Just ask Sen. Marco Rubio, R-Fla., who had to stop for a drink of water during his nationally televised rebuttal last week to President Obama's State of the Union speech. That sip resulted in an explosion of tweets and comments by cable news pundits.

Rubio explained, "I figured I was better off just taking that water and taking the hit for it than being unable to pronounce my words. ... My mouth got dry, what can I say?"

Here are some tips for fighting an occasional bout of dry mouth.

Avoid caffeine or any diuretics: Coffee, soda and other diuretics dry out the body and flush the system. You urinate more and lose fluids. So, naturally, you will struggle more with dry mouth if your system is highly caffeinated.

Establish good hydrating habits: A solid level of consistent hydration is good for your health anyway. Eight glasses of water a day is a common recommendation. Good hydration forms the baseline for your speaking hydration.

Fully hydrate before speaking: Unless you will be speaking for more than an hour, you can fully hydrate without needing to use the restroom. Drink as much water as you can before going up to speak. Your adrenaline will shut down any urge to urinate, causing your body to remain hyper-hydrated while you speak. Be warned though, that when you come down from the adrenaline you will want a restroom nearby.

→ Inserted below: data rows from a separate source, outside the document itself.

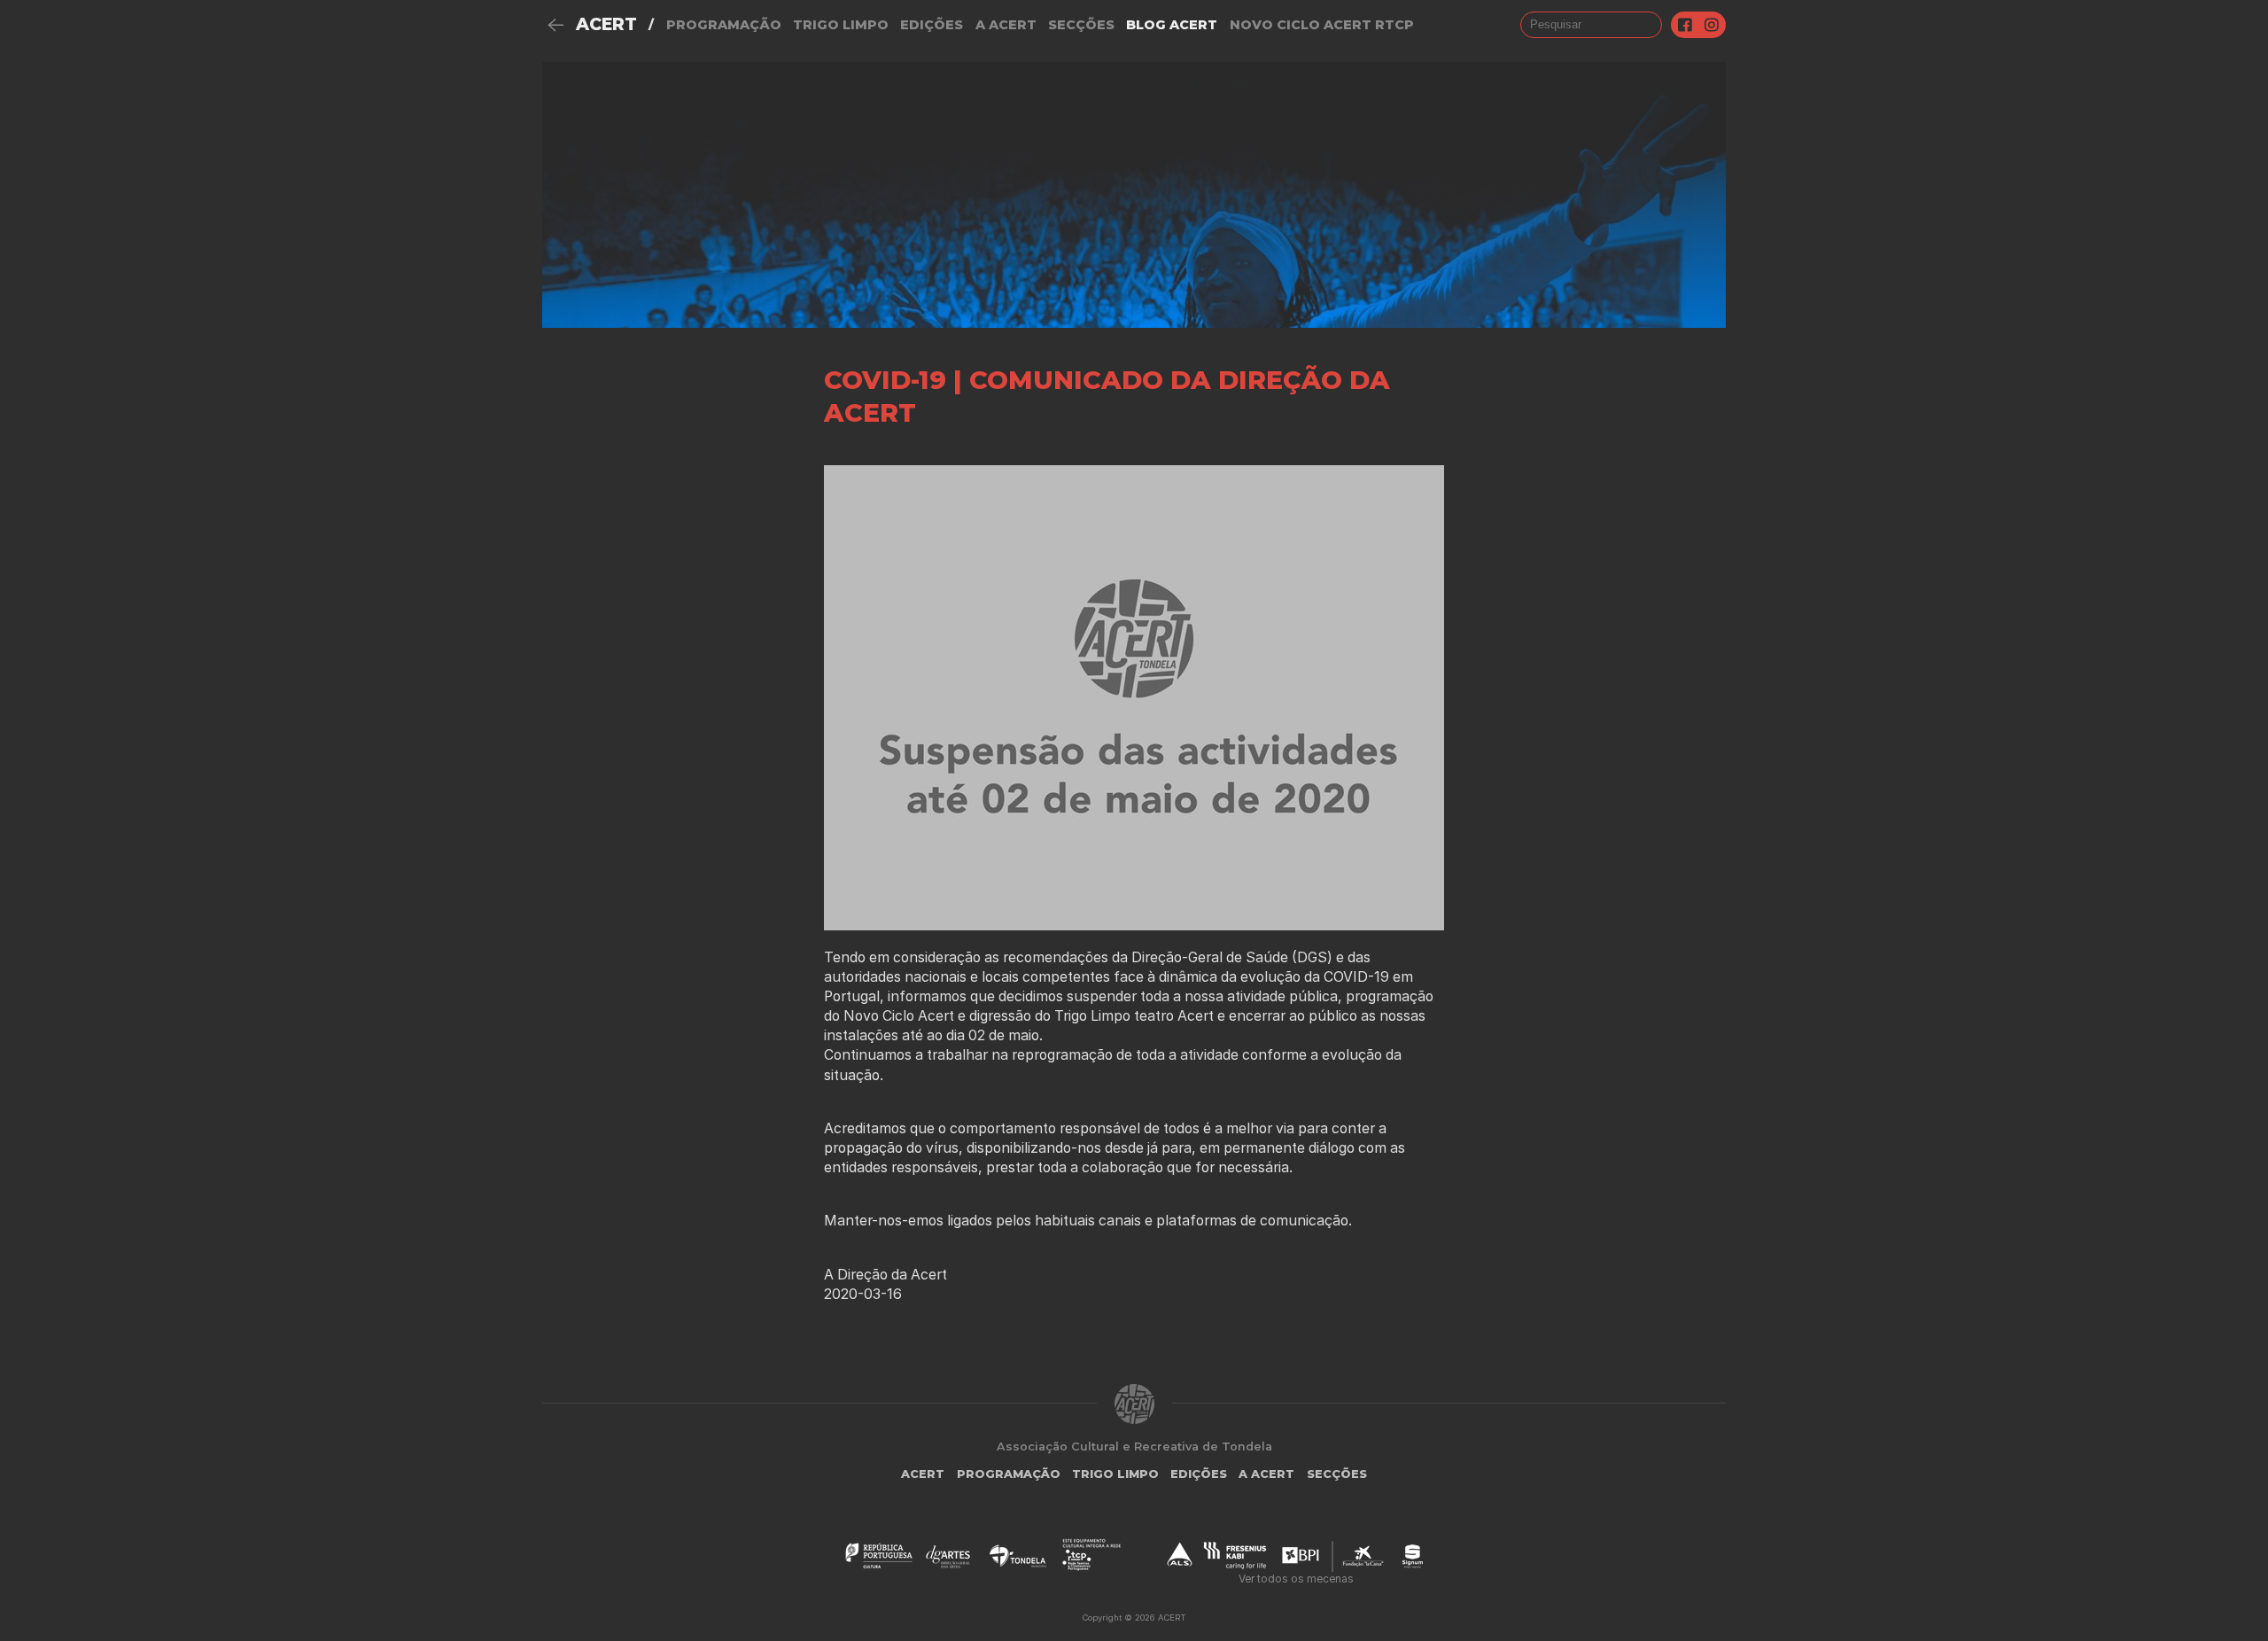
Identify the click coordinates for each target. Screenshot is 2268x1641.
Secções (1081, 25)
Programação (723, 25)
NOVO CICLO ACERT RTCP (1322, 25)
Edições (931, 25)
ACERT (606, 24)
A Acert (1006, 25)
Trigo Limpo (841, 25)
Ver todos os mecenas (1296, 1578)
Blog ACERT (1171, 25)
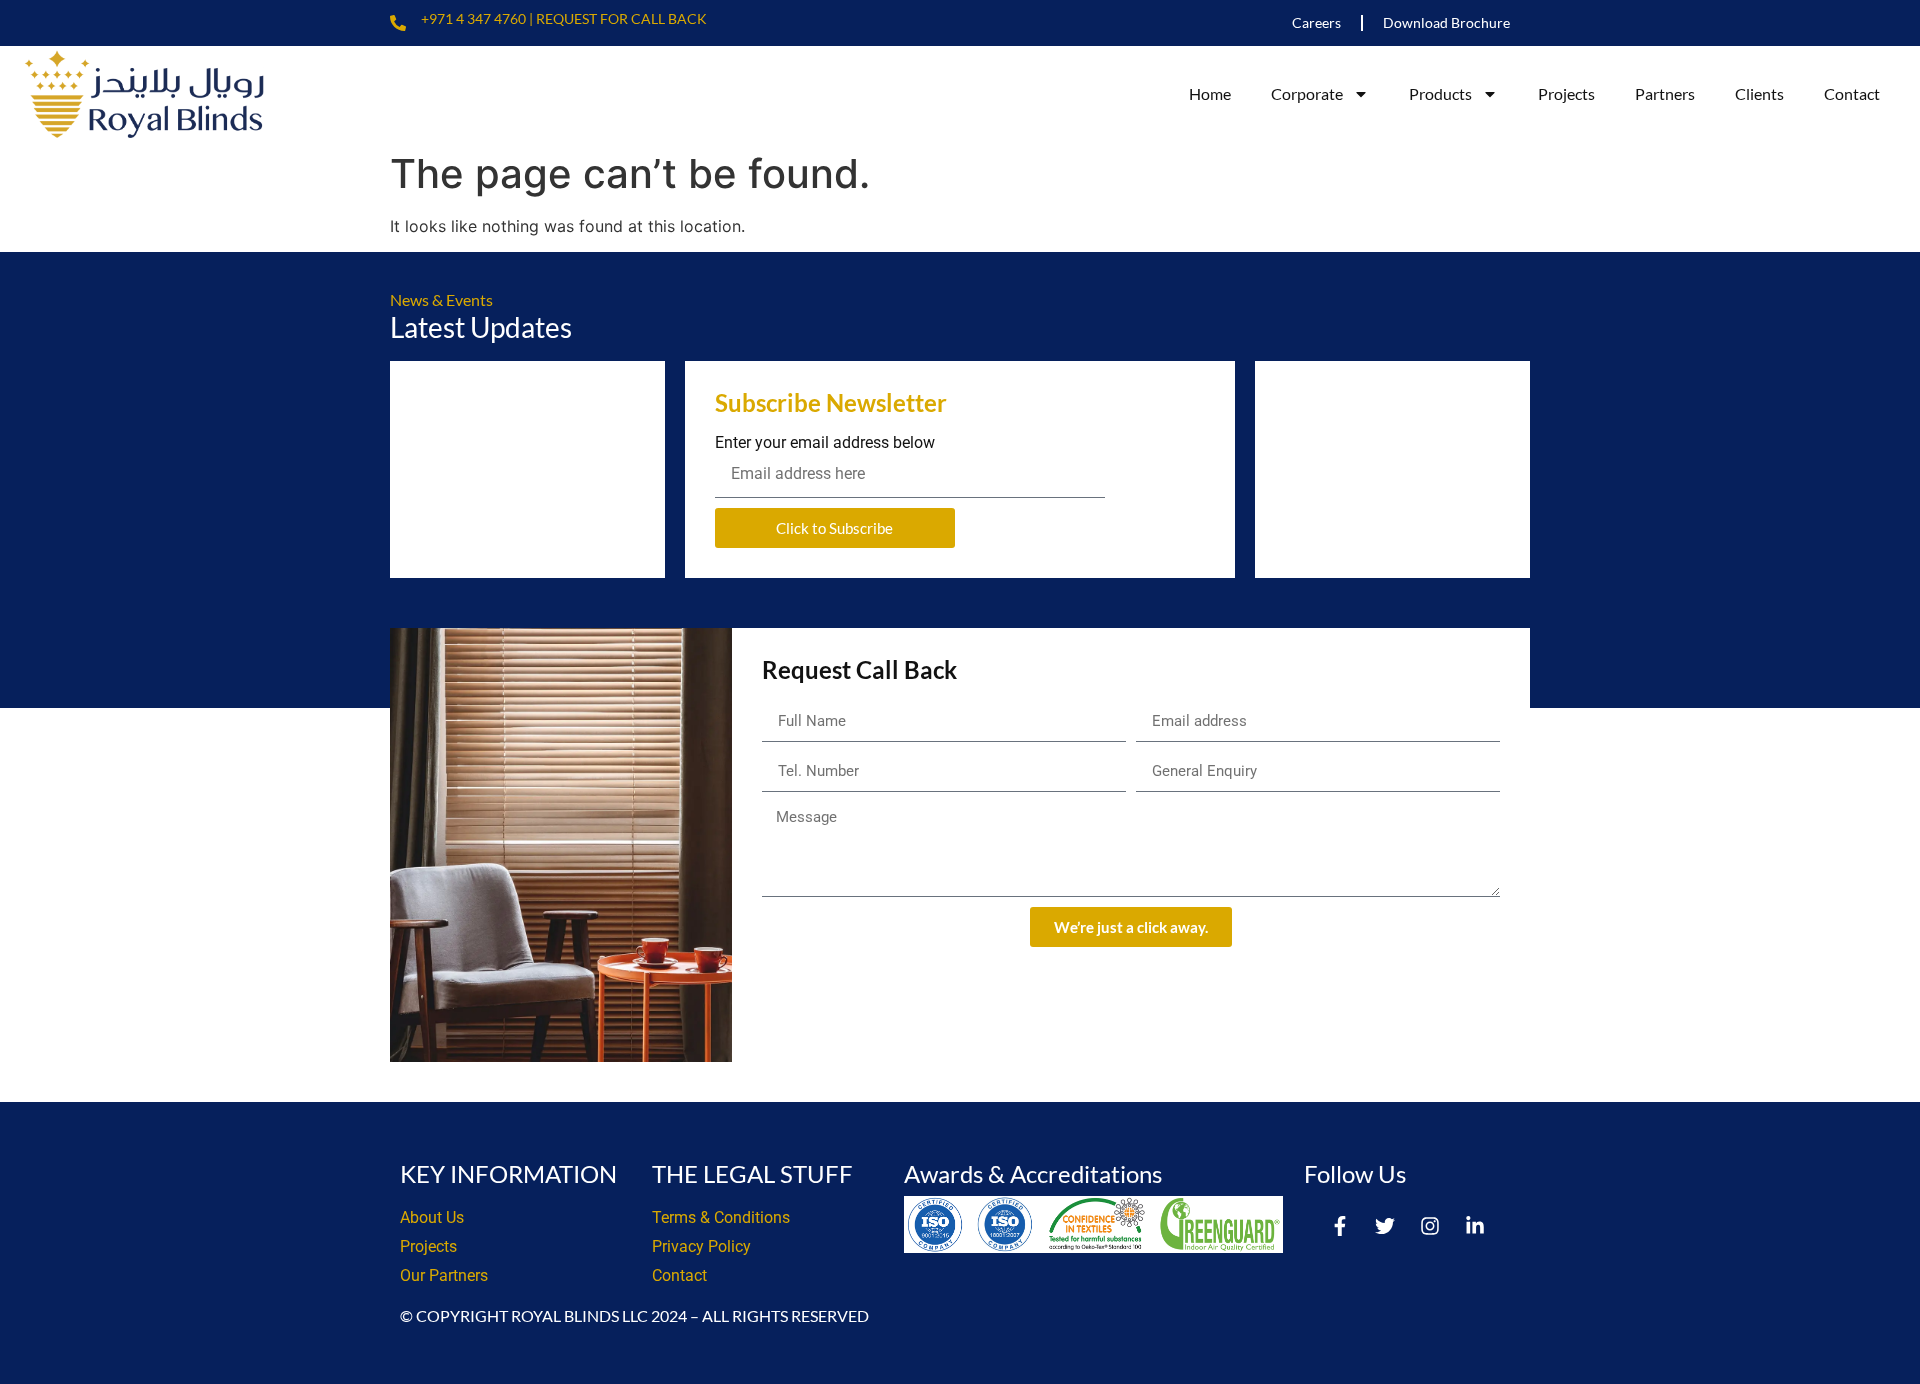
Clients (1759, 93)
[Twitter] (1385, 1226)
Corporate (1307, 93)
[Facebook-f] (1340, 1226)
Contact (1852, 93)
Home (1210, 93)
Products (1440, 93)
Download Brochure (1446, 22)
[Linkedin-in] (1475, 1226)
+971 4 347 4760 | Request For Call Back (564, 18)
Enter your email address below (825, 443)
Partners (1665, 93)
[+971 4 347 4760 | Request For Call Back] (398, 23)
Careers (1316, 22)
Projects (1566, 93)
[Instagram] (1430, 1226)
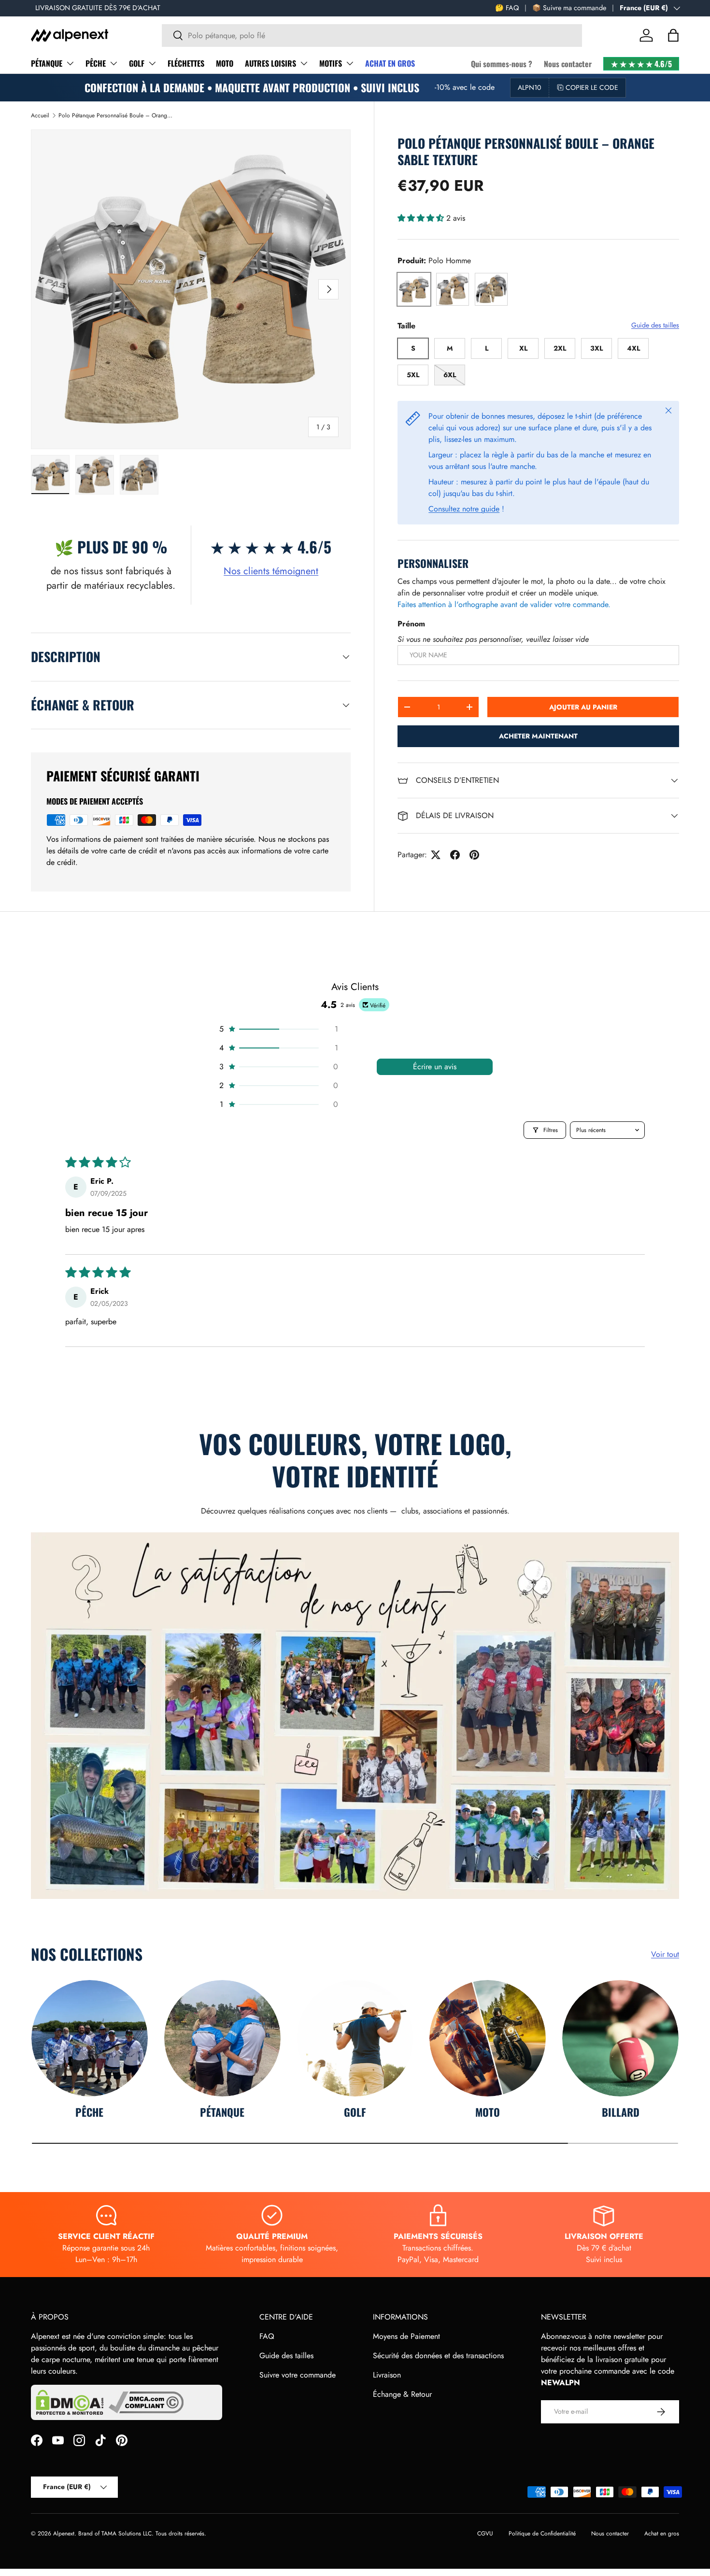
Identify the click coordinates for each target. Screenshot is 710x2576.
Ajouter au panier (583, 707)
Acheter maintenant (538, 736)
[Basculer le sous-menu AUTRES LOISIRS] (304, 63)
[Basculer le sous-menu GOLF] (152, 63)
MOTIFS (330, 63)
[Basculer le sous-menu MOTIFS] (349, 63)
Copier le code (592, 87)
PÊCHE (95, 63)
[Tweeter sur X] (435, 854)
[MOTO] (487, 2038)
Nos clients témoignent (271, 571)
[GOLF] (355, 2038)
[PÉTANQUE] (222, 2038)
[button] (673, 35)
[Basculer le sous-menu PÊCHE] (113, 63)
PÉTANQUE (46, 63)
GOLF (136, 63)
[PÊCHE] (89, 2038)
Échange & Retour (402, 2394)
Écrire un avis (434, 1066)
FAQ (266, 2336)
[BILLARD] (620, 2038)
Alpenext (63, 2533)
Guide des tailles (655, 325)
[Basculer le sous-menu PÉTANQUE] (70, 63)
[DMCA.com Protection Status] (70, 2402)
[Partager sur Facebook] (455, 854)
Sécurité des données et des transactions (438, 2355)
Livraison (387, 2374)
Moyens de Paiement (406, 2336)
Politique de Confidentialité (542, 2533)
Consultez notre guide (463, 508)
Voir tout (665, 1954)
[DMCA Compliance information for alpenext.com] (146, 2402)
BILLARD (620, 2112)
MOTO (224, 63)
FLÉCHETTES (186, 63)
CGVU (485, 2533)
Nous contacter (568, 64)
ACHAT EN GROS (390, 63)
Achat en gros (661, 2533)
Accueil (40, 115)
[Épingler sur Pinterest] (474, 854)
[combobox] (372, 35)
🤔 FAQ (507, 8)
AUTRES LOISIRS (270, 63)
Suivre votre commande (297, 2374)
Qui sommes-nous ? (501, 64)
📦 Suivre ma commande (569, 8)
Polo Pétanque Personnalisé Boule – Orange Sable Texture (116, 115)
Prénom (411, 623)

Eat candy: Eat a piece of hard candy just before you begin your speech to produce saliva in your mouth. Sour candy flavors such as lemon and lime activate the salivary glands especially well.

Have water handy during the talk: Bring a bottle or glass of water with you to the lectern. Take small sips to keep your mouth moist and create a natural pause in your speech, which can help steady your nerves and give you more confidence.